§ Directions for this task:
The answer must consist of the entries, copied exactly and in full.

§ Data provided:
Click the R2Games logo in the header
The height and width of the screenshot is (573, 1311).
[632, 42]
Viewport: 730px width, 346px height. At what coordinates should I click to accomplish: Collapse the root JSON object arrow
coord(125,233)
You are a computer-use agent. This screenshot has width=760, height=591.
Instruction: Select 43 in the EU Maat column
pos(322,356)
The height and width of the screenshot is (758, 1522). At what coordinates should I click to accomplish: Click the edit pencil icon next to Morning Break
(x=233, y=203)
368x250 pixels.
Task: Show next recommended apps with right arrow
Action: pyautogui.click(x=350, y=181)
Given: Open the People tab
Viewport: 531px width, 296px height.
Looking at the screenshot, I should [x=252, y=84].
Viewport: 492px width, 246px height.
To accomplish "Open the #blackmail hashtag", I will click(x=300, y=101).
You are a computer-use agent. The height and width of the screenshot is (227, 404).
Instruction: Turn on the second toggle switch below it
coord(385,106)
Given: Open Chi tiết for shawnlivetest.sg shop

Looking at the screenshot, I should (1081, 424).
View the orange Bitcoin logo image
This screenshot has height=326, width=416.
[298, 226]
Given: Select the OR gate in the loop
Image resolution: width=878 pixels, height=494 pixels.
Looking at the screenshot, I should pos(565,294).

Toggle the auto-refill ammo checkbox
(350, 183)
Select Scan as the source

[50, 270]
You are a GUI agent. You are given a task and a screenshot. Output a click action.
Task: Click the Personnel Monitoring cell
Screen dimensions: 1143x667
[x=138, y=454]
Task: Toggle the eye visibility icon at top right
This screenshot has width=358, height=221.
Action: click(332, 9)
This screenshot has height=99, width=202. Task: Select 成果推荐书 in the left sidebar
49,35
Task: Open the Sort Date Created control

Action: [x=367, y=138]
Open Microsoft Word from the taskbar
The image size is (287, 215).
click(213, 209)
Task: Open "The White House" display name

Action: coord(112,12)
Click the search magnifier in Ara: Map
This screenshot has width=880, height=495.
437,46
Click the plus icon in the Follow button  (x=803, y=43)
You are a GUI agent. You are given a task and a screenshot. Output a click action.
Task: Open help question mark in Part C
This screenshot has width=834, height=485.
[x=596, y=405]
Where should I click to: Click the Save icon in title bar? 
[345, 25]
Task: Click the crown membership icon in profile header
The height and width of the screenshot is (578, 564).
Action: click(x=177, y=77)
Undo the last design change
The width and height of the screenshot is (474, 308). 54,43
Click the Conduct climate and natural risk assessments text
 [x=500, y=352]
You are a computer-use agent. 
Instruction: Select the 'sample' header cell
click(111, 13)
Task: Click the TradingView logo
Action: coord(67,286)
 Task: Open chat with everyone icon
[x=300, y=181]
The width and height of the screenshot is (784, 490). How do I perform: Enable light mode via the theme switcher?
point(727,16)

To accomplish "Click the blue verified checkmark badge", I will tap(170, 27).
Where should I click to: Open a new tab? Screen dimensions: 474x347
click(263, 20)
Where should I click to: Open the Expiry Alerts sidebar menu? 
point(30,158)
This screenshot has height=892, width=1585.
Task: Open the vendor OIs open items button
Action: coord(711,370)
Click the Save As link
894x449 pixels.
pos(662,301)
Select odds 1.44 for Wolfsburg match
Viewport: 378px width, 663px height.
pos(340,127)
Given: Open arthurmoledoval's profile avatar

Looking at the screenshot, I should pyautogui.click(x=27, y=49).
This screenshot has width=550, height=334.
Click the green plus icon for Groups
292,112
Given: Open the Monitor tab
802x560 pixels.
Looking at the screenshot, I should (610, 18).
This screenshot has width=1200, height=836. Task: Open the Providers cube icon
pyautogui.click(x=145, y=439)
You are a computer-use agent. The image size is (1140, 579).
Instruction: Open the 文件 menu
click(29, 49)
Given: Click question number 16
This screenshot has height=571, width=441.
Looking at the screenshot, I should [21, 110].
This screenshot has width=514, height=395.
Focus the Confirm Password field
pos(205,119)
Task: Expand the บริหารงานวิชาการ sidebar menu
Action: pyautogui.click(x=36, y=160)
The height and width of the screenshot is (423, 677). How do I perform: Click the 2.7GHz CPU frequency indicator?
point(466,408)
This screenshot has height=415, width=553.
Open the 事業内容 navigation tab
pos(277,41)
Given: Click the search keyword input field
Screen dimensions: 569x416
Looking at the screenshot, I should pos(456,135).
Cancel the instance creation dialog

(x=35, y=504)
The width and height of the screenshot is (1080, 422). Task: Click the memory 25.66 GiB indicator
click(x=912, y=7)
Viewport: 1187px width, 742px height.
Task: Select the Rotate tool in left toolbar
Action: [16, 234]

§ Task answer:
Click the R2Games logo in the header
The height and width of the screenshot is (573, 1311).
[632, 42]
Viewport: 730px width, 346px height. At what coordinates should I click to accomplish: Collapse the root JSON object arrow
coord(125,233)
You are a computer-use agent. This screenshot has width=760, height=591.
Instruction: Select 43 in the EU Maat column
pos(322,356)
The height and width of the screenshot is (758, 1522). At what coordinates should I click to accomplish: Click the edit pencil icon next to Morning Break
(x=233, y=203)
368x250 pixels.
Task: Show next recommended apps with right arrow
Action: pyautogui.click(x=350, y=181)
Given: Open the People tab
Viewport: 531px width, 296px height.
Looking at the screenshot, I should [x=252, y=84].
Viewport: 492px width, 246px height.
To accomplish "Open the #blackmail hashtag", I will click(x=300, y=101).
You are a computer-use agent. The height and width of the screenshot is (227, 404).
Instruction: Turn on the second toggle switch below it
coord(385,106)
Given: Open Chi tiết for shawnlivetest.sg shop

Looking at the screenshot, I should (1081, 424).
View the orange Bitcoin logo image
This screenshot has height=326, width=416.
[298, 226]
Given: Select the OR gate in the loop
Image resolution: width=878 pixels, height=494 pixels.
Looking at the screenshot, I should pos(565,294).

Toggle the auto-refill ammo checkbox
(350, 183)
Select Scan as the source

[50, 270]
You are a GUI agent. You are given a task and a screenshot. Output a click action.
Task: Click the Personnel Monitoring cell
Screen dimensions: 1143x667
[x=138, y=454]
Task: Toggle the eye visibility icon at top right
This screenshot has width=358, height=221.
Action: click(332, 9)
This screenshot has height=99, width=202. Task: Select 成果推荐书 in the left sidebar
49,35
Task: Open the Sort Date Created control

Action: [x=367, y=138]
Open Microsoft Word from the taskbar
The image size is (287, 215).
click(213, 209)
Task: Open "The White House" display name

Action: coord(112,12)
Click the search magnifier in Ara: Map
This screenshot has width=880, height=495.
437,46
Click the plus icon in the Follow button  (x=803, y=43)
You are a GUI agent. You are given a task and a screenshot. Output a click action.
Task: Open help question mark in Part C
This screenshot has width=834, height=485.
[x=596, y=405]
Where should I click to: Click the Save icon in title bar? 
[345, 25]
Task: Click the crown membership icon in profile header
The height and width of the screenshot is (578, 564).
Action: click(x=177, y=77)
Undo the last design change
The width and height of the screenshot is (474, 308). 54,43
Click the Conduct climate and natural risk assessments text
 [x=500, y=352]
You are a computer-use agent. 
Instruction: Select the 'sample' header cell
click(111, 13)
Task: Click the TradingView logo
Action: coord(67,286)
 Task: Open chat with everyone icon
[x=300, y=181]
The width and height of the screenshot is (784, 490). How do I perform: Enable light mode via the theme switcher?
point(727,16)

To accomplish "Click the blue verified checkmark badge", I will tap(170, 27).
Where should I click to: Open a new tab? Screen dimensions: 474x347
click(263, 20)
Where should I click to: Open the Expiry Alerts sidebar menu? 
point(30,158)
This screenshot has height=892, width=1585.
Task: Open the vendor OIs open items button
Action: coord(711,370)
Click the Save As link
894x449 pixels.
pos(662,301)
Select odds 1.44 for Wolfsburg match
Viewport: 378px width, 663px height.
pos(340,127)
Given: Open arthurmoledoval's profile avatar

Looking at the screenshot, I should pyautogui.click(x=27, y=49).
This screenshot has width=550, height=334.
Click the green plus icon for Groups
292,112
Given: Open the Monitor tab
802x560 pixels.
Looking at the screenshot, I should (610, 18).
This screenshot has width=1200, height=836. Task: Open the Providers cube icon
pyautogui.click(x=145, y=439)
You are a computer-use agent. The image size is (1140, 579).
Instruction: Open the 文件 menu
click(29, 49)
Given: Click question number 16
This screenshot has height=571, width=441.
Looking at the screenshot, I should [21, 110].
This screenshot has width=514, height=395.
Focus the Confirm Password field
pos(205,119)
Task: Expand the บริหารงานวิชาการ sidebar menu
Action: pyautogui.click(x=36, y=160)
The height and width of the screenshot is (423, 677). How do I perform: Click the 2.7GHz CPU frequency indicator?
point(466,408)
This screenshot has height=415, width=553.
Open the 事業内容 navigation tab
pos(277,41)
Given: Click the search keyword input field
Screen dimensions: 569x416
Looking at the screenshot, I should pos(456,135).
Cancel the instance creation dialog

(x=35, y=504)
The width and height of the screenshot is (1080, 422). Task: Click the memory 25.66 GiB indicator
click(x=912, y=7)
Viewport: 1187px width, 742px height.
Task: Select the Rotate tool in left toolbar
Action: [16, 234]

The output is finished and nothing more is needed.